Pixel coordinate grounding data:

——

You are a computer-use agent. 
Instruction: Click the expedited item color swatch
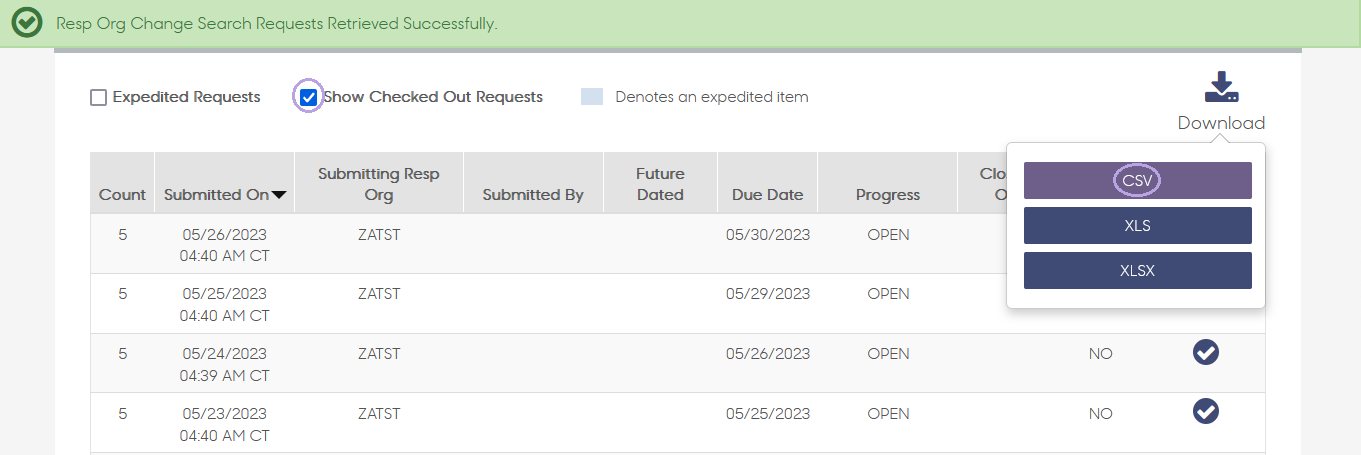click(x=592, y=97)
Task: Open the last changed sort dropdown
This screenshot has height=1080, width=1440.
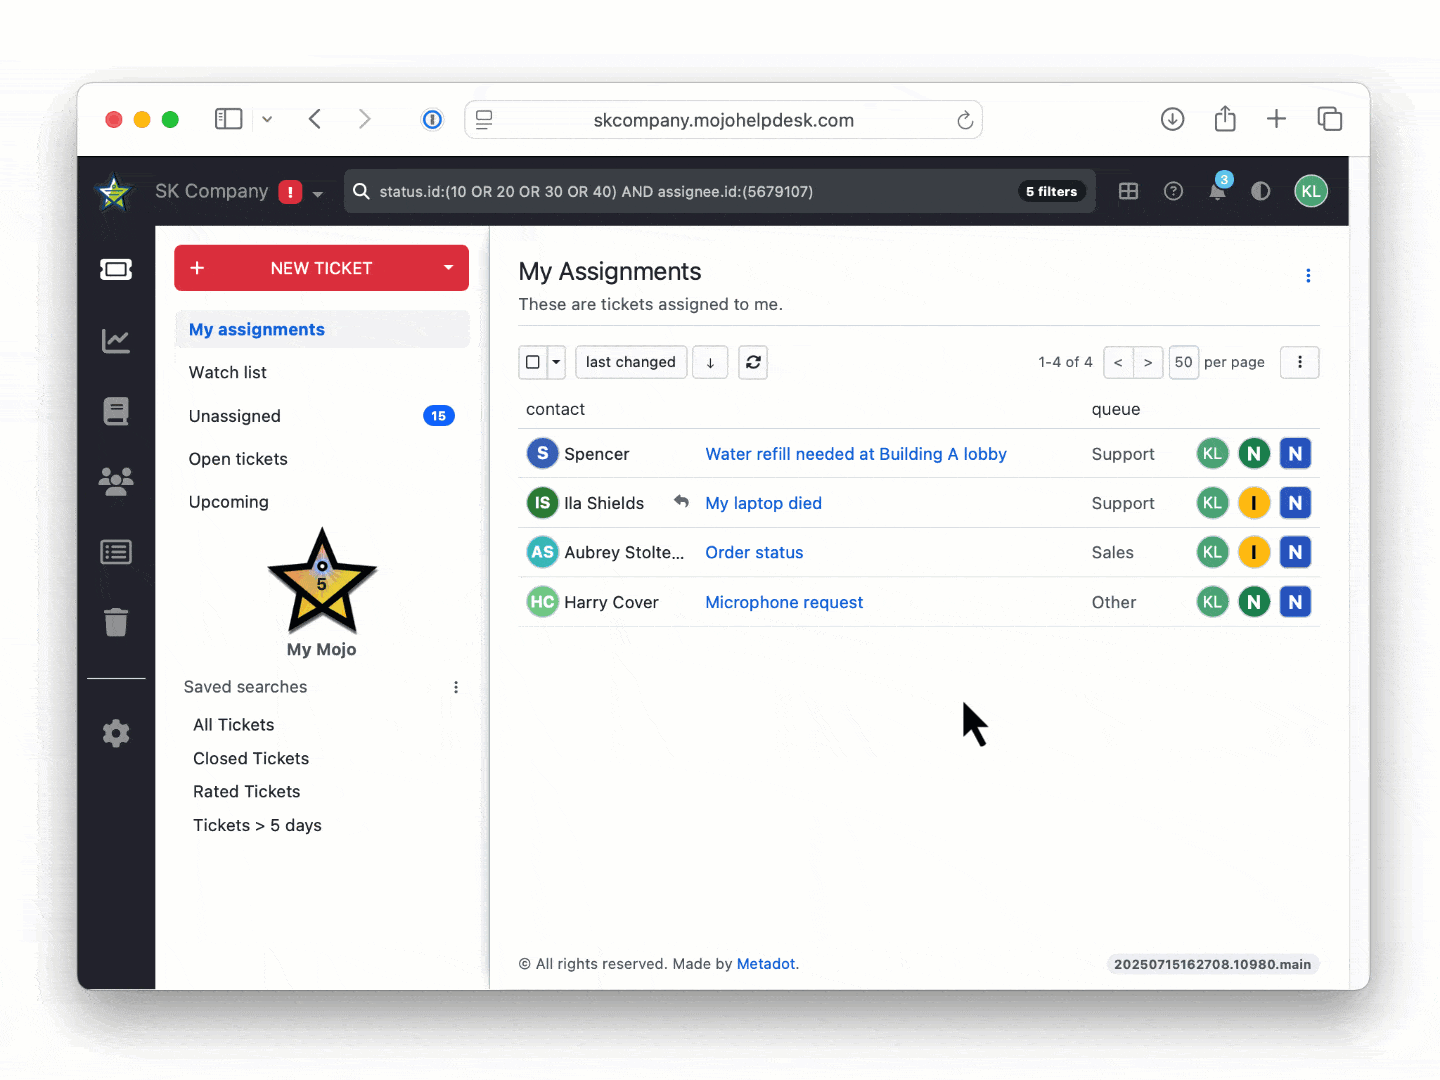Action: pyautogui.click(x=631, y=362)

——

Prompt: Copy out only the lines beginning at the line with "Instruction: Click the" and ending at the last line of the entries. Keep them exact; drop pictures.

Your solution:
Instruction: Click the expedited item color swatch
click(x=592, y=97)
Task: Open the last changed sort dropdown
This screenshot has height=1080, width=1440.
Action: pyautogui.click(x=631, y=362)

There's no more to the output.